For full-year 2020, the firm's revenues were down 9 percent, driven by a 6 percent decline in research and applied sequencing consumables sales due to the pandemic.

Going back to the beginning of the pandemic, deSouza had said that Illumina's technology would be important to virus surveillance, an issue made more pressing by the recent emergence and spread of troubling variants, such as the new strains identified in the UK, South Africa, and Brazil.

While surveillance efforts are accelerating in several countries, they have not been material to Illumina's revenues and are not expected to be for some time. "We have not really assumed a significant impact of [COVID-19 variant surveillance] in our guides," Samad said during the Q&A part of the call. "We are seeing definitely strength from that, but again, a bit early to really size that for the full year."

But it could eventually be significant for Illumina, which is actively involved in variants sequencing efforts, especially in the UK and the US. "If done right," COVID-19 surveillance could be "bigger than what we have today for the flu," deSouza said.

The COVID-19 pandemic did have a catalyzing effect on instrument sales to hospitals in China, which are "starting to embrace sequencing and sort of bringing it into their labs," deSouza said. "That's sort of a wave that started to grow last year and [is] certainly sort of picking up as we entered this year."

He noted that demand was partially driven by approval for the NextSeq Dx by China's National Medical Products Administration. "We expect this approval to drive NextSeq Dx placements and further increase our clinical presence in 2021," he said.


Samad also noted that several customers in emerging markets placed their first NovaSeq orders.

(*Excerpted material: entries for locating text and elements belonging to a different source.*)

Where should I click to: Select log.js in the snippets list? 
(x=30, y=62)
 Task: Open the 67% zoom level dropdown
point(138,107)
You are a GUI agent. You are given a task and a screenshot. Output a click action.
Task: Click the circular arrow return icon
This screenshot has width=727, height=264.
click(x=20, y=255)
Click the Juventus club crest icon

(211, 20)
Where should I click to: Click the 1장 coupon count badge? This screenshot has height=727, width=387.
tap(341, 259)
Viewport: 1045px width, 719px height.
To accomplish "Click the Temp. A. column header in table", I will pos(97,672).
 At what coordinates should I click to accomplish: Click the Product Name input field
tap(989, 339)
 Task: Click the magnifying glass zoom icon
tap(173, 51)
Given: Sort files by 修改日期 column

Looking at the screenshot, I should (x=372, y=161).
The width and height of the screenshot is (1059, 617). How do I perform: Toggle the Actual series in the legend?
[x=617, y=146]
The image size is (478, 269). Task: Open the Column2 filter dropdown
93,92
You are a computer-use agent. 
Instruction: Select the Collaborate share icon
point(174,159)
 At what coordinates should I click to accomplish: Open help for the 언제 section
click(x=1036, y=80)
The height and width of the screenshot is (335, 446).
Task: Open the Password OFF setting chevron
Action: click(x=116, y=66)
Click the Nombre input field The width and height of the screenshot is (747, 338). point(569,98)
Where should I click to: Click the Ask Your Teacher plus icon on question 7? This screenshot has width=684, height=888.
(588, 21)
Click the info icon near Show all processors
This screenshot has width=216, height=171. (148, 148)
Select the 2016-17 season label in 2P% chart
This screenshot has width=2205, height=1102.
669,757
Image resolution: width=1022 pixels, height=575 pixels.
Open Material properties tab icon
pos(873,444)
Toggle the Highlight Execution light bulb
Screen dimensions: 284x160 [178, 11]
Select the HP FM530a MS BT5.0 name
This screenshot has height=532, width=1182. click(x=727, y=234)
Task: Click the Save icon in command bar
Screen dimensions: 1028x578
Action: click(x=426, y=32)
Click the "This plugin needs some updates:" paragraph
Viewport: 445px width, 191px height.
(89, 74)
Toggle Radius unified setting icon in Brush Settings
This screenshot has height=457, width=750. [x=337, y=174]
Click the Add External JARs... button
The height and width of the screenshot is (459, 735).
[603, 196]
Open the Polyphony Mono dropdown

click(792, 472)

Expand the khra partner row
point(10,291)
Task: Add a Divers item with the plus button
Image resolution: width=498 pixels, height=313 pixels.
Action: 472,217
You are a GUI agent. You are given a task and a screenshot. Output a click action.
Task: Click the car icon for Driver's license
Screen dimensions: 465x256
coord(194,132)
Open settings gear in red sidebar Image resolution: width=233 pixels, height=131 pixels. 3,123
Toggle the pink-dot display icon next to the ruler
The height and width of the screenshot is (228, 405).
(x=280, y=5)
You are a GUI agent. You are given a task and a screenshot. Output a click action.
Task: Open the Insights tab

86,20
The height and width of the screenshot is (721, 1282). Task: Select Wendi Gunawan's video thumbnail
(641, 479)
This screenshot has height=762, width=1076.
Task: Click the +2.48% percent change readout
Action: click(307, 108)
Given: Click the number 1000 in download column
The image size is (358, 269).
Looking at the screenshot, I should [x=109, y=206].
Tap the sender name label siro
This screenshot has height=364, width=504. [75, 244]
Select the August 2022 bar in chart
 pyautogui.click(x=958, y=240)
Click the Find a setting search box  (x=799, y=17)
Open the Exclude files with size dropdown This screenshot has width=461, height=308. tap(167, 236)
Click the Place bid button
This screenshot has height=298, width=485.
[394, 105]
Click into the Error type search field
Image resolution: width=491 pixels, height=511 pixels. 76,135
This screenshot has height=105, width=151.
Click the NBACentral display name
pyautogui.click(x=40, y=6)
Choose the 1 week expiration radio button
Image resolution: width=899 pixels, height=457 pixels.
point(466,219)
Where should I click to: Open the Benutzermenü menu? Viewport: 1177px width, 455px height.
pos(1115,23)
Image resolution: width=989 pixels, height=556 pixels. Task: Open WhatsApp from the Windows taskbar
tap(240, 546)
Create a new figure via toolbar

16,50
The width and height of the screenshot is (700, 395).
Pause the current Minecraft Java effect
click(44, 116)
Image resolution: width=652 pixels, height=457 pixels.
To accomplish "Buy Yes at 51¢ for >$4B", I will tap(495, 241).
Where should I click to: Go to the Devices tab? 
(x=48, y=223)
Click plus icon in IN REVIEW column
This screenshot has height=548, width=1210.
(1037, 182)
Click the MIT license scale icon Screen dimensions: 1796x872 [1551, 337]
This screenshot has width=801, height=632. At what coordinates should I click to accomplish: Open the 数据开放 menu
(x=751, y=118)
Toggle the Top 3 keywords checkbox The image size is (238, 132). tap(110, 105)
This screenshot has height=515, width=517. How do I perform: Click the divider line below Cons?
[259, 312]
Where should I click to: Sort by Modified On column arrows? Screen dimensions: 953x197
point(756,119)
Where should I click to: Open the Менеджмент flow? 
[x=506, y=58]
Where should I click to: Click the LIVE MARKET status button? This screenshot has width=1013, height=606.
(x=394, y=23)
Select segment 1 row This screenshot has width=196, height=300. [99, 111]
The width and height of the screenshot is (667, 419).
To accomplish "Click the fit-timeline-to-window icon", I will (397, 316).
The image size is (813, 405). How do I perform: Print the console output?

These were among a cohort of first-time high-throughput customers that drove NovaSeq sales in Q4 — momentum that Illumina expects to carry forward.

"The NovaSeq v1.5 reagent introduction is catalyzing a new wave of high-throughput customers," deSouza said. "In fact, over half of our NovaSeq system orders in 2020 were to new high-throughput customers."

The reagents lower sequencing costs to as little as $600 for a whole human genome, offer improved quality, longer shelf life, and full support for unique molecular identifiers.

They are accelerating purchasing timelines and prompting legacy HiSeq customers to upgrade, deSouza said. "If you look at the pricing now, all it takes for a HiSeq 2500 customer is for them to run about four high-output kits a month, and they can justify the list price of a NovaSeq in a year," he said.

He noted that 320 customers have yet to upgrade to NovaSeq from HiSeq.

NovaSeq consumable pull-through rate in Q4 was $1.2 million per instrument per year, the highest level of the year. Illumina expects that to continue with pull-through rates of $1.1 million to $1.2 million per instrument in 2021.

NovaSeq's throughput helped a service provider consortium using Illumina technology win a competitive bid for K-DNA, a large-scale project in South Korea that aims to sequence 7,500 genomes by the end of 2021 in its first phase and 1 million genomes by 2030, deSouza said.

Other highlights for 2020 included year-over-year growth in oncology testing, he said, which accounts for approximately 20 percent of total sequencing consumables, while reproductive health represented about 12 percent of sequencing consumables, with revenue for the VeriSeq noninvasive prenatal testing solution growing over 20 percent in 2020.